[Excerpts from a dataset]
------------------------------------------------
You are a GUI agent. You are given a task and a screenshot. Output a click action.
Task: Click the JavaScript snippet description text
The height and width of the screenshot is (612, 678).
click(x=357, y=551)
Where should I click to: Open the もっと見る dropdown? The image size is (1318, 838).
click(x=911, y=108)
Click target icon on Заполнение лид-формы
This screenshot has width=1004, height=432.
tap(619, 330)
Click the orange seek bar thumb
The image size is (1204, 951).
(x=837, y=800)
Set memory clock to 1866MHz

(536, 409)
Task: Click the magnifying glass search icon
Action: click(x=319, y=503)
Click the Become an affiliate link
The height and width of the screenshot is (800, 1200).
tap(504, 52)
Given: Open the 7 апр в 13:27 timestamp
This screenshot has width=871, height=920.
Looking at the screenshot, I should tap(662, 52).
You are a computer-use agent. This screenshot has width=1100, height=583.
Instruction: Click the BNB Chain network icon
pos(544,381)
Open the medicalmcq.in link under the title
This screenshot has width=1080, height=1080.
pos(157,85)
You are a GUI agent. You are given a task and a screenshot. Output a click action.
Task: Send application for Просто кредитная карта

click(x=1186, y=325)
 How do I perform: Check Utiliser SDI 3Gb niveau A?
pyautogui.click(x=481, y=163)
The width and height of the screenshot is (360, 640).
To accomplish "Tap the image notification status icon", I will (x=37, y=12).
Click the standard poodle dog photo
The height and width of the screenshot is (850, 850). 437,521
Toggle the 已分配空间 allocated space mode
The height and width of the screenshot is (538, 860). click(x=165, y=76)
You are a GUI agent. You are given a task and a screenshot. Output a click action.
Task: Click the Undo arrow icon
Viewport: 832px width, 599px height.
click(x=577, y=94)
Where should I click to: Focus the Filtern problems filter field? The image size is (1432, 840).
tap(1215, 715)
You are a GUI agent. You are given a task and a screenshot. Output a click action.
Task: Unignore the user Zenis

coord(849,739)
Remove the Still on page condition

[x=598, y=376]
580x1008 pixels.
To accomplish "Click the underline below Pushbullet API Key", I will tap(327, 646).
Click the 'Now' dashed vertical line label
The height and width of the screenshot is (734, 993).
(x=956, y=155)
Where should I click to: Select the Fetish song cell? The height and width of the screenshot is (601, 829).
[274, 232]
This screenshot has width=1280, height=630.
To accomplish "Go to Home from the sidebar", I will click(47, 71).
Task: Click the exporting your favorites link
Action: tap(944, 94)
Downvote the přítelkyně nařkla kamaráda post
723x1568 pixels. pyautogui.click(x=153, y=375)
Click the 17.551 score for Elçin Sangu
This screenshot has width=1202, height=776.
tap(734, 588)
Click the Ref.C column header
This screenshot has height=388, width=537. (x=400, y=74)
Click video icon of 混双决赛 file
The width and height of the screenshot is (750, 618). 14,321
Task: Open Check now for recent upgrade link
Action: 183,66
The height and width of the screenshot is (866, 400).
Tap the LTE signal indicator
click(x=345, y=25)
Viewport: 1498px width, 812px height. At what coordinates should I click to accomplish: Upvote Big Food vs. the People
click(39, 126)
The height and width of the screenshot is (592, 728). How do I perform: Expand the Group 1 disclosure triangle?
------------------------------------------------
# Task goal:
Each record must be transcribed exactly, with nothing left out.

# Response box:
You are a GUI agent. You are given a task and a screenshot. Output a click action.
Task: Click the JavaScript snippet description text
The height and width of the screenshot is (612, 678).
click(x=357, y=551)
Where should I click to: Open the もっと見る dropdown? The image size is (1318, 838).
click(x=911, y=108)
Click target icon on Заполнение лид-формы
This screenshot has width=1004, height=432.
tap(619, 330)
Click the orange seek bar thumb
The image size is (1204, 951).
(x=837, y=800)
Set memory clock to 1866MHz

(536, 409)
Task: Click the magnifying glass search icon
Action: click(x=319, y=503)
Click the Become an affiliate link
The height and width of the screenshot is (800, 1200).
tap(504, 52)
Given: Open the 7 апр в 13:27 timestamp
This screenshot has width=871, height=920.
Looking at the screenshot, I should tap(662, 52).
You are a computer-use agent. This screenshot has width=1100, height=583.
Instruction: Click the BNB Chain network icon
pos(544,381)
Open the medicalmcq.in link under the title
This screenshot has width=1080, height=1080.
pos(157,85)
You are a GUI agent. You are given a task and a screenshot. Output a click action.
Task: Send application for Просто кредитная карта

click(x=1186, y=325)
 How do I perform: Check Utiliser SDI 3Gb niveau A?
pyautogui.click(x=481, y=163)
The width and height of the screenshot is (360, 640).
To accomplish "Tap the image notification status icon", I will (x=37, y=12).
Click the standard poodle dog photo
The height and width of the screenshot is (850, 850). 437,521
Toggle the 已分配空间 allocated space mode
The height and width of the screenshot is (538, 860). click(x=165, y=76)
You are a GUI agent. You are given a task and a screenshot. Output a click action.
Task: Click the Undo arrow icon
Viewport: 832px width, 599px height.
click(x=577, y=94)
Where should I click to: Focus the Filtern problems filter field? The image size is (1432, 840).
tap(1215, 715)
You are a GUI agent. You are given a task and a screenshot. Output a click action.
Task: Unignore the user Zenis

coord(849,739)
Remove the Still on page condition

[x=598, y=376]
580x1008 pixels.
To accomplish "Click the underline below Pushbullet API Key", I will tap(327, 646).
Click the 'Now' dashed vertical line label
The height and width of the screenshot is (734, 993).
(x=956, y=155)
Where should I click to: Select the Fetish song cell? The height and width of the screenshot is (601, 829).
[274, 232]
This screenshot has width=1280, height=630.
To accomplish "Go to Home from the sidebar", I will click(47, 71).
Task: Click the exporting your favorites link
Action: tap(944, 94)
Downvote the přítelkyně nařkla kamaráda post
723x1568 pixels. pyautogui.click(x=153, y=375)
Click the 17.551 score for Elçin Sangu
This screenshot has width=1202, height=776.
tap(734, 588)
Click the Ref.C column header
This screenshot has height=388, width=537. (x=400, y=74)
Click video icon of 混双决赛 file
The width and height of the screenshot is (750, 618). 14,321
Task: Open Check now for recent upgrade link
Action: 183,66
The height and width of the screenshot is (866, 400).
Tap the LTE signal indicator
click(x=345, y=25)
Viewport: 1498px width, 812px height. At what coordinates should I click to accomplish: Upvote Big Food vs. the People
click(39, 126)
The height and width of the screenshot is (592, 728). How do I perform: Expand the Group 1 disclosure triangle?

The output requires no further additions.